Bug 1320704 disables the intersection observer API and will hopefully fix this and all related bugs. It just landed on mozilla-inbound and has been nominated for Aurora uplift.

Comment 32

[Gary [:streetwolf52]]

(In reply to Nicholas Nethercote [:njn] from comment #30)
> Bug 1320704 disables the intersection observer API and will hopefully fix
> this and all related bugs. It just landed on mozilla-inbound and has been
> nominated for Aurora uplift.

I'm running with Bug 1320704 on inbound and it appears it fixed my crashes at cnn.com.

Comment 33

[Nicholas Nethercote [inactive]]

I have confirmed that disabling the API (bug 1320704) has made these crashes go away for both Nightly and Aurora.

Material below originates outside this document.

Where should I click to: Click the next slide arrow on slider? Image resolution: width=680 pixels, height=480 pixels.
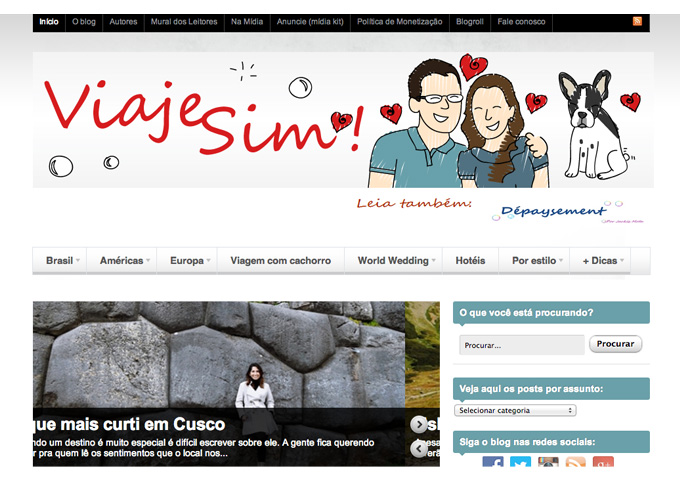[x=419, y=424]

See bug 1320704 comment 14 for details.

Comment 34

[Tobias Schneider [:tobytailor]]

Attachment: Disconnect/Unlink in proper order

I finally was able to reproduce the crash. Whats causing it is the case where a script calls observe multiple times on an IntersectionObserver instance using the same target element. We don't check if the intersection observer is already added to the observing element and add a new entry to its internal array of observers every times it gets called. During deconstruction of the IntersectionObserver we then only remove the first entry we find, leaving all other entries in the array, with pointers now pointing to unlinked/freed memory. We than crash when we get to the point of collecting the target element, trying to unlink it from observing intersection observers. This scenario only leads to a crash when there IntersectionObserver gets collected before its targets (which usually only happens if an entire window/tab/iframe gets collected). That was the nondeterministic part of all this which made it quite a nightmare to reproduce. This patch is addressing all this by:

- using a nsDataHashtable instead of a nsTArray for the list of observers on Element instances
- additionally check if an intersection observer is already registered
- disconnecting from observing targets during unlinking instead of deconstruction
- adding a test

Comment 35

[Andrew McCreight [:mccr8]]

It might be better to file a new public bug with this fix

Comment 36

[Daniel Holbert [:dholbert]]

(...because this bug is already closed as FIXED [by backout], and we try to avoid landing patches for bugs after they've already been resolved, to be able to keep things straight & to have each bug tracking one main "action item".)

Comment 37

[Ryan VanderMeulen [:RyanVM]]

Updating the status flags here to better-clarify that this bug was fixed by disabling the feature in bug 1320704. Bug 1322717 covers fixing the underlying defect so that it can be re-enabled.

Comment 38

[Andrew McCreight [:mccr8]]

(I intentionally made this public because it was disabled everywhere so it wasn't worth keeping closed.)